Passage to read:
For this reason alone there is a sense that justice will be done when McDermott on Monday night is inducted into Australian cricket’s Hall of Fame in Melbourne.
Good players in tough eras rarely get the recognition they deserve.
Twenty four years into retirement McDermott, the former exceptional Queensland fast bowler with the steam train run-up who could swing the ball at hot pace, will get his just deserts.
“They were trying to kill me every time I went out to bat,’’ McDermott said nonchalantly of the ‘91 series.
“I broke those bones but it was not too bad. Viv used to give it to me full on. He called me a coward ... that is all part and parcel of it. You just move on’’.
So did he feel underrated?
“I took 291 Test wickets and whatever else so I think it was a pretty decent career. Maybe my profile is not that high but I just finished the game and got on with life.
“It’s a great honour to be in the Hall of Fame with a truckload of players who did well for their country’’.
McDermott’s career was quite turbulent from the moment he played his first Test against the West Indies as a flame-haired 19-year-old in 1984 and had times when he lost his way as he grew from a boy to a man under the shade of a baggy green cap.
He was a key link man in the hard yakka era between the Dennis Lillee and Glenn McGrath, one which eventually rose above being sabotaged by an Australian rebel tour of South Africa but he played in a system far less nurturing than today’s.
“It certainly was a lot harder then than now. When I played my first Test we did not even have a coach.
“The captain hit slips catches. It is not a sore point. It was just a different era. I remember in the 2015 World Cup we had more support staff than we had players. It has changed and that’s good.

Lines drawn from a dataset:
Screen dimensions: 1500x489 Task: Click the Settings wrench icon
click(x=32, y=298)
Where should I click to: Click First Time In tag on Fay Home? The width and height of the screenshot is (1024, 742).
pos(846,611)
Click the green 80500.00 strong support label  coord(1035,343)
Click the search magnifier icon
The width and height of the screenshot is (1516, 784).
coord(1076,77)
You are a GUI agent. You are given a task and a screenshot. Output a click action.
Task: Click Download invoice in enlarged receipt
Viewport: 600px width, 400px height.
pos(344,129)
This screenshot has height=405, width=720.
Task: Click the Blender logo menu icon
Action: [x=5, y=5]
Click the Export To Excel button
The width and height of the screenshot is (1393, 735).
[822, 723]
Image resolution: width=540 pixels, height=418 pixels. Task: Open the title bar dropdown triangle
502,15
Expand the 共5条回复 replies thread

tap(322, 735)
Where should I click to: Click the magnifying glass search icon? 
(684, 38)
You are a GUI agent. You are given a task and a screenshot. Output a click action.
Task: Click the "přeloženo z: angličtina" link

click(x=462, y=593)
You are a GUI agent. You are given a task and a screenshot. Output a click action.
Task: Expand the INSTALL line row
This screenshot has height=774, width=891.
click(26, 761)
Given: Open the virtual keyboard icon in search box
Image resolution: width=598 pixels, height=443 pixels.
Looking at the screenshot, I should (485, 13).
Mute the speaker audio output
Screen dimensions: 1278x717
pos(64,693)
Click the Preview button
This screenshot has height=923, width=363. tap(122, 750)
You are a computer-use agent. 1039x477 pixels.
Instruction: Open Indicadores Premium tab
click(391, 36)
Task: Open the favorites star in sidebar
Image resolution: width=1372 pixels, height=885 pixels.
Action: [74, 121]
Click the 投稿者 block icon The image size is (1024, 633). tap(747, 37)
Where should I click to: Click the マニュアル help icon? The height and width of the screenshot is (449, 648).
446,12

Exercise requirements:
Reproduce the passage above about McDermott's Hall of Fame induction in full, word for word.

Solution for this task:
For this reason alone there is a sense that justice will be done when McDermott on Monday night is inducted into Australian cricket’s Hall of Fame in Melbourne.
Good players in tough eras rarely get the recognition they deserve.
Twenty four years into retirement McDermott, the former exceptional Queensland fast bowler with the steam train run-up who could swing the ball at hot pace, will get his just deserts.
“They were trying to kill me every time I went out to bat,’’ McDermott said nonchalantly of the ‘91 series.
“I broke those bones but it was not too bad. Viv used to give it to me full on. He called me a coward ... that is all part and parcel of it. You just move on’’.
So did he feel underrated?
“I took 291 Test wickets and whatever else so I think it was a pretty decent career. Maybe my profile is not that high but I just finished the game and got on with life.
“It’s a great honour to be in the Hall of Fame with a truckload of players who did well for their country’’.
McDermott’s career was quite turbulent from the moment he played his first Test against the West Indies as a flame-haired 19-year-old in 1984 and had times when he lost his way as he grew from a boy to a man under the shade of a baggy green cap.
He was a key link man in the hard yakka era between the Dennis Lillee and Glenn McGrath, one which eventually rose above being sabotaged by an Australian rebel tour of South Africa but he played in a system far less nurturing than today’s.
“It certainly was a lot harder then than now. When I played my first Test we did not even have a coach.
“The captain hit slips catches. It is not a sore point. It was just a different era. I remember in the 2015 World Cup we had more support staff than we had players. It has changed and that’s good.